Bize İbn Serh, ona Süfyan; (T) Bize İbn Sabbah b. Süfyan ve İbn Abde –hadis İbn Abde'nin lafızlarıyla rivayet edilmiştir-, onlara Süfyan, ona da Ubeydullah b. Ebu Yezid b. Abbas'ın şöyle dediğini rivayet etti: "(Bir ayeti kerime vardır ki); insanların çoğu (sanki) onunla emrolunmamışlar (gibi hareket ediyorlar. Bu ayet) izin ayetidir. Ben şu küçük kız çocuğuma dahi (sözü geçen ayetin emri uyarınca üç vakitte) yanıma izin alarak girmesini emrediyorum." [Ebû Davud şöyle dedi: Aynı şekilde İbn Abbas'dan izin isteme emri ile ilgili hadisi Ata da rivayet etti.]

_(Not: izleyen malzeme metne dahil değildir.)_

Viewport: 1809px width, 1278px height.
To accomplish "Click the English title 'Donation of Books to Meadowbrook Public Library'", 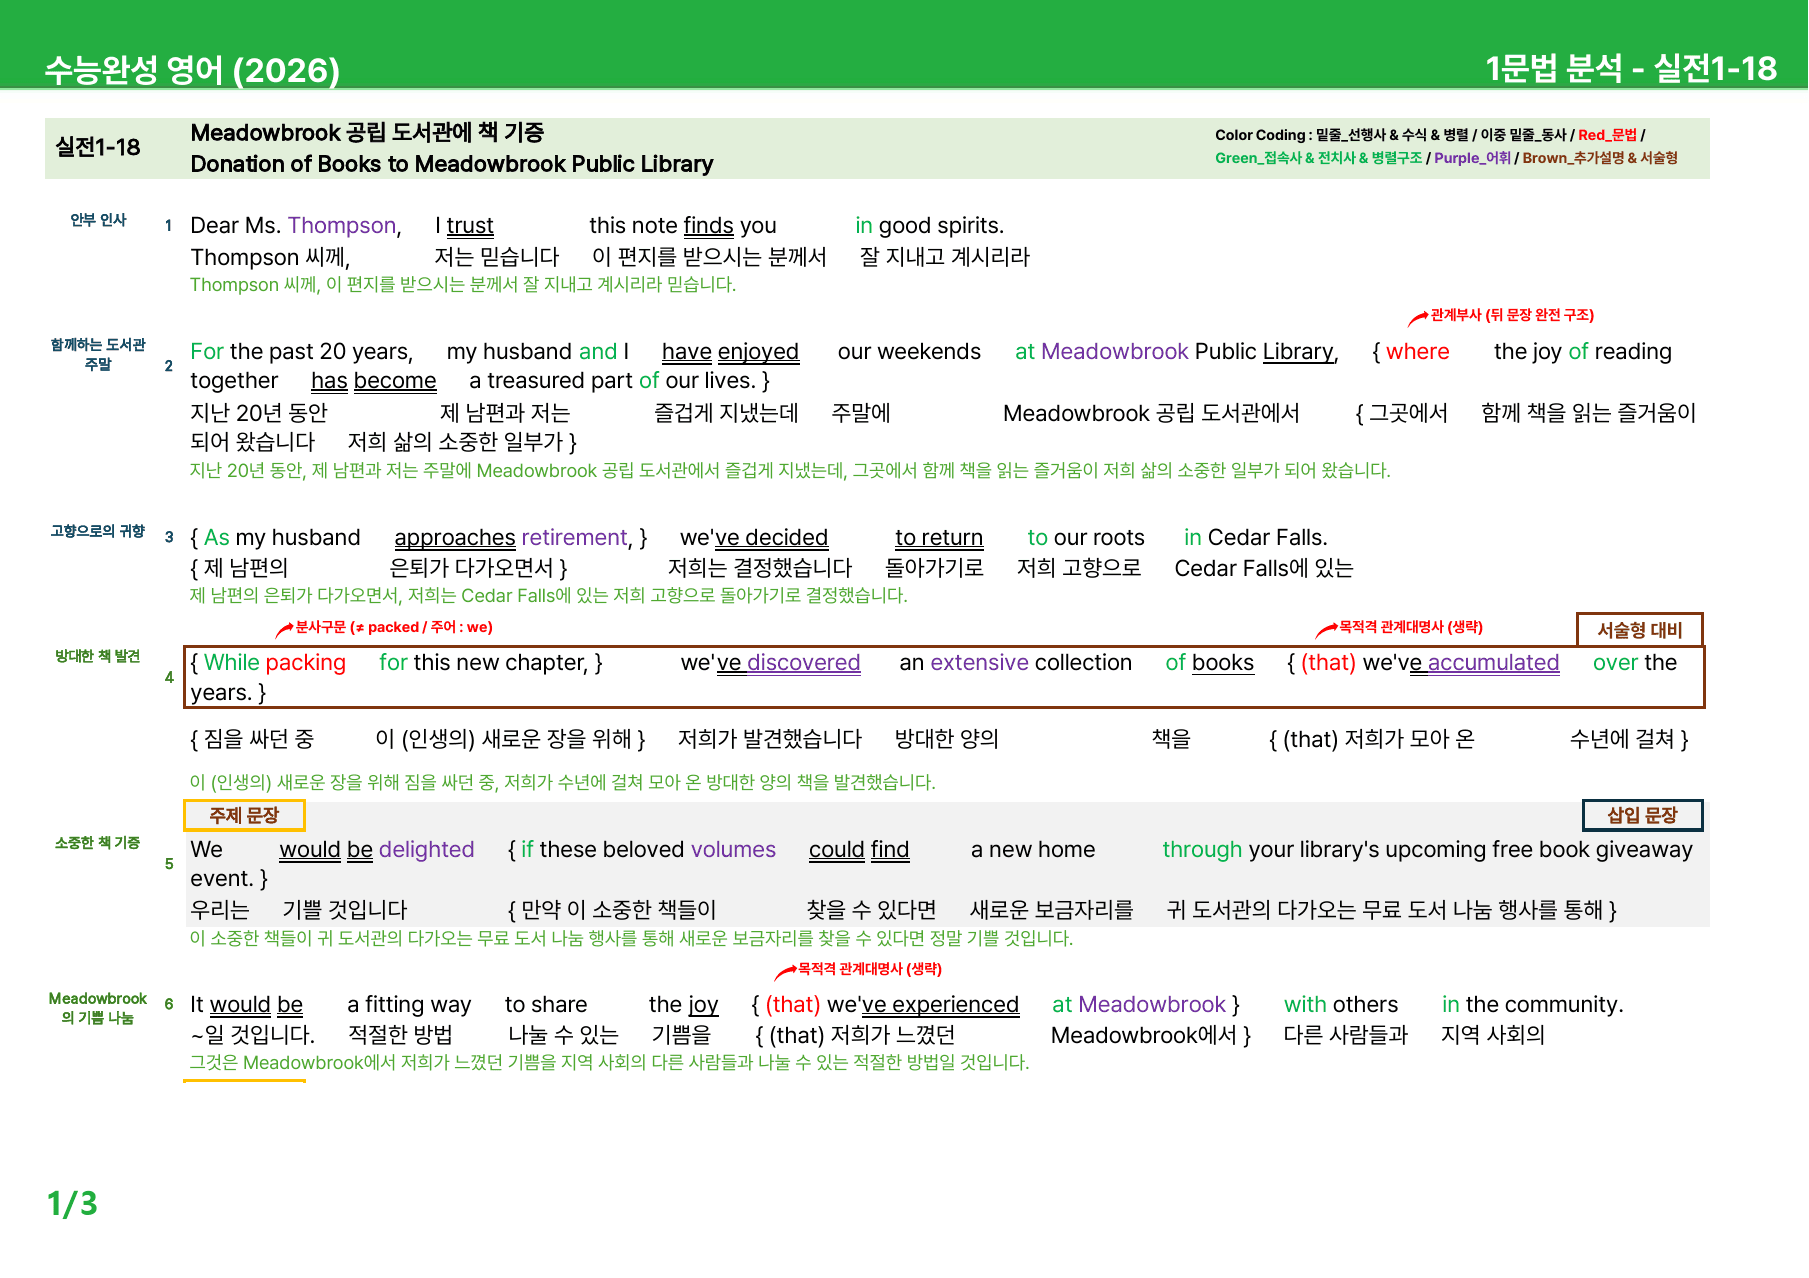I will pos(452,164).
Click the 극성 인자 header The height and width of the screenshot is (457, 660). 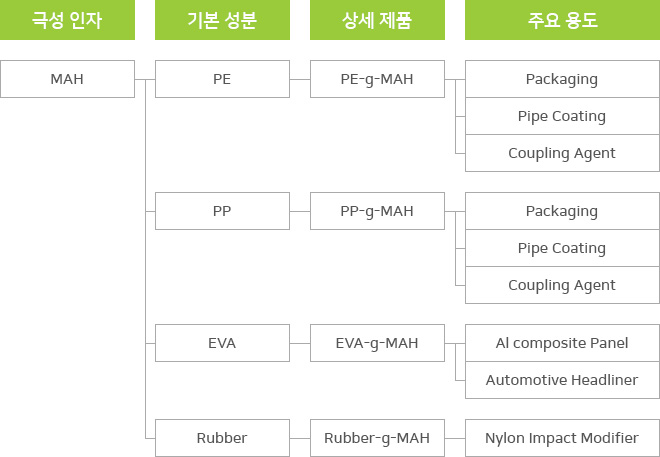(67, 20)
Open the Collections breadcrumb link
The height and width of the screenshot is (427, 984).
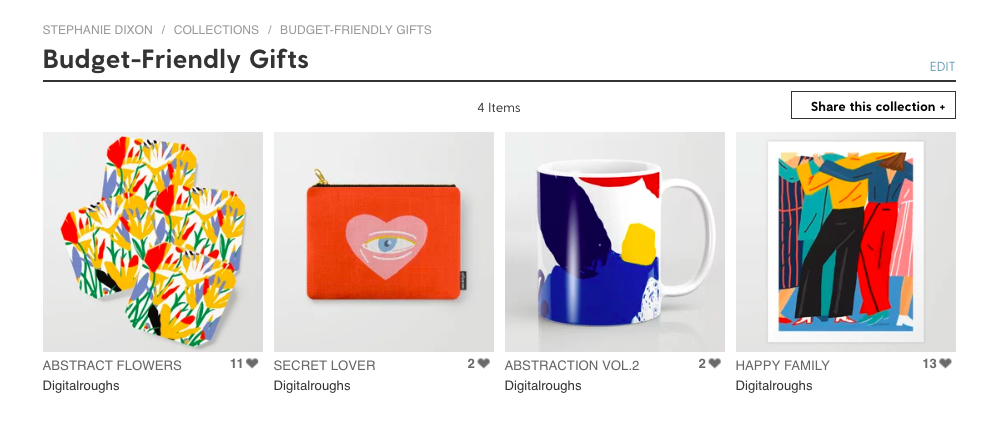216,30
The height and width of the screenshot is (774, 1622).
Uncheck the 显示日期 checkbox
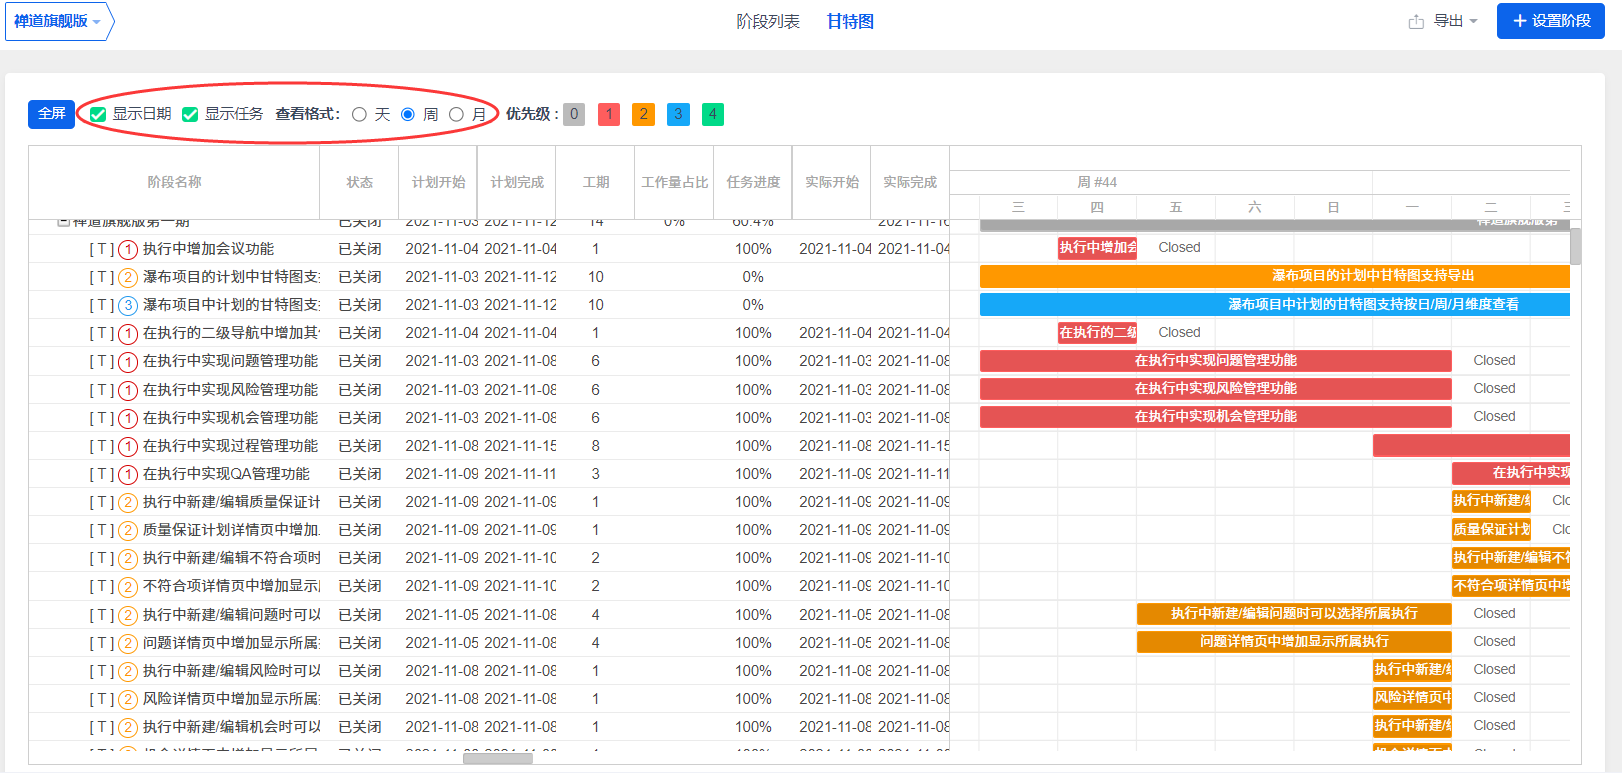tap(98, 114)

Açıklama: İbn Abbas'ın dikkat çektiği âyet şudur: "Ey iman edenler! Ellerinizin altında bulunanlar (köleleriniz) ve sizden henüz bulûğ çağına ermemiş olanlar, günde üç defa; sabah namazından önce, öğleyin elbiselerinizi çıkardığınız vakit ve yatsı namazından sonra (yanınıza girecekleri zaman) sizden izin istesinler. Bu üç vakit sizin soyunup dökündüğünüz vakitlerdir. Bu vakitlerin dışında (izinsiz girme konusunda) ne size, ne onlara bir günah vardır. Birbirinizin yanına girip çıkabilirsiniz. Allah, âyetlerini size işte böylece açıklar. Allah, hakkıyla bilendir, hüküm ve hikmet sahibidir." (Nur, 24/58) Ebu Davud bu hadisi İb Sar, İbn Sabbâh ve İbn Abde adlı üç raviyeden nakletmiştir. Bu raivlerden İbn Sarh hadisi Süfyan'dan sema yoluyla diğer iki ise kıraat yoluyla nakletmişlerdir. Ebu Davud bu ayrıma dikkat çekmek için tahvil işaretinden önce, Süfyan ismi gelmeden tahdis lafzını zikretmiştir.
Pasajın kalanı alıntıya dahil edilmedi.